İlk defa olarak çağdaş* yerli edebiyatımızdan bir kitap politik olmadığı için değil, tam aksine tam da politik olduğu için üzdü beni. "Beğenmedim" demek istemiyorum, ama Türkiye'nin nasıl yetenek katili bir ülke olduğunu bir kez daha göstererek moralimi bozdu. 

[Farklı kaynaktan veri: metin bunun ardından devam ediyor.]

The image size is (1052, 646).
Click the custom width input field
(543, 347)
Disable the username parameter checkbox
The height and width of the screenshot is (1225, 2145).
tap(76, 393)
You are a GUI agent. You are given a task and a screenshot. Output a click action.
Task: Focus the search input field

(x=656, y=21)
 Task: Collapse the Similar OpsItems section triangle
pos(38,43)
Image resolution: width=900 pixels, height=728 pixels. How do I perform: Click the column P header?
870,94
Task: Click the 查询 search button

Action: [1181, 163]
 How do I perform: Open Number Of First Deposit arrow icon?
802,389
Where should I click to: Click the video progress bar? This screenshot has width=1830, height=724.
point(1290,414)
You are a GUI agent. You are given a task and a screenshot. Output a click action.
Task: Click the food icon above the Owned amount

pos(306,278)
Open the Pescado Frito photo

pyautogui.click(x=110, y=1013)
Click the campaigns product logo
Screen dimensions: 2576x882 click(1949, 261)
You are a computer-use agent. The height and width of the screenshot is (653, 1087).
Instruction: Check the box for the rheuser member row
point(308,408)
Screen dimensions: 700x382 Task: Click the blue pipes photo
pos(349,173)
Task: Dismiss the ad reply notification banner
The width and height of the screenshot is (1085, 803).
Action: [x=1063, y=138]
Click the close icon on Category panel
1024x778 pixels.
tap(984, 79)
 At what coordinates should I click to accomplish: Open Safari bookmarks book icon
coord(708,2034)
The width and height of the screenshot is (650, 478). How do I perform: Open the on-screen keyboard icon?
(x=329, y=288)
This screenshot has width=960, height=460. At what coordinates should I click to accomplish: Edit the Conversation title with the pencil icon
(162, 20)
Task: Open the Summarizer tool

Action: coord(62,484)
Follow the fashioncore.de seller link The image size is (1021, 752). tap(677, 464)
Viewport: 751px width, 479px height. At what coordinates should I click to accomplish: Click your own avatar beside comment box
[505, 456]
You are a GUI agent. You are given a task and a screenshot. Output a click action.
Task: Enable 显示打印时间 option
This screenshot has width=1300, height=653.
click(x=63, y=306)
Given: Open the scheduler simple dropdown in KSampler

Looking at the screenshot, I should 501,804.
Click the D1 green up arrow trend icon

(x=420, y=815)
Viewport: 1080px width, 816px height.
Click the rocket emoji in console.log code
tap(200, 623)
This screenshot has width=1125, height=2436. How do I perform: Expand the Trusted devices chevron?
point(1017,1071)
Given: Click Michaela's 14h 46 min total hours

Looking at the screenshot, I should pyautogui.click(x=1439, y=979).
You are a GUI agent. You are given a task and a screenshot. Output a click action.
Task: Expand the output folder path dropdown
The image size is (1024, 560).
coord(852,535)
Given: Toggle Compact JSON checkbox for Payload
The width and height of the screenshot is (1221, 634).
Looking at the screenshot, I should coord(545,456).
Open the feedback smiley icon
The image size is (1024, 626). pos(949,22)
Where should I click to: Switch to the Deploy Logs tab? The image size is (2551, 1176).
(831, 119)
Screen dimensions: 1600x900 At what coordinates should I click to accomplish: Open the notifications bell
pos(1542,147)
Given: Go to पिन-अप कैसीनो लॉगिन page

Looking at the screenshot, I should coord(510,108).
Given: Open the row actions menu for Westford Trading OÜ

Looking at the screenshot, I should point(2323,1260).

Çünkü kitap muhteşem başlıyor. Aslı Biçen'in tek bir pürüzü olmayan dil ve gözlem yeteneği sayesinde, saten kumaşı okşar gibi kayıyorsunuz sayfaların üstünde. Sahiden, en son Kamil Erdem okurken yaşadığım "Bir dile nasıl böyle hakim olunabilir / Bir dil nasıl hem bu kadar sakin / hem bu kadar kavisli kullanılabilir" şokunun kıyısına köşesine yanaşmamıştım uzun bir süredir, yerli edebiyat okumalarım sırasında. En sıradan olayların etrafına bile öyle bir kelime ve detay nakışı işliyor ki Aslı Biçen, anlatılan olay bu üslubun bir garnitürü rolü oynuyor neredeyse. Ufak ufak, hece hece, olayların nereye bağlanacağını pek de umursamadan kendinizi bu kıvamlı ritme kaptırıyorsunuz. 

Sonra... 
Sonra bir "deprem" oluyor ve roman bir anda bir tür distopyaya, bir Türkiye alegorisine (ikisi de aşağı yukarı aynı şey zaten) dönüşme gayretine giriveriyor. Ve artık olaylardaki "sıradanlık" (Türkiye için vakayı adiyeden diyebileceğimiz yolsuzluk, baskı vb. unsurların romanda gittikçe daha da merkezi bir önem kazanması) yazarın muhteşem üslubundan rol çalmaya başlıyor. Tıpkı iyi bir tiyatro oyununda kendini öne çıkarmak için sergilediği bağır çağır oyunculukla hem kendini rezil edip hem de diğer emekleri de boşa düşüren kötü oyuncular gibi.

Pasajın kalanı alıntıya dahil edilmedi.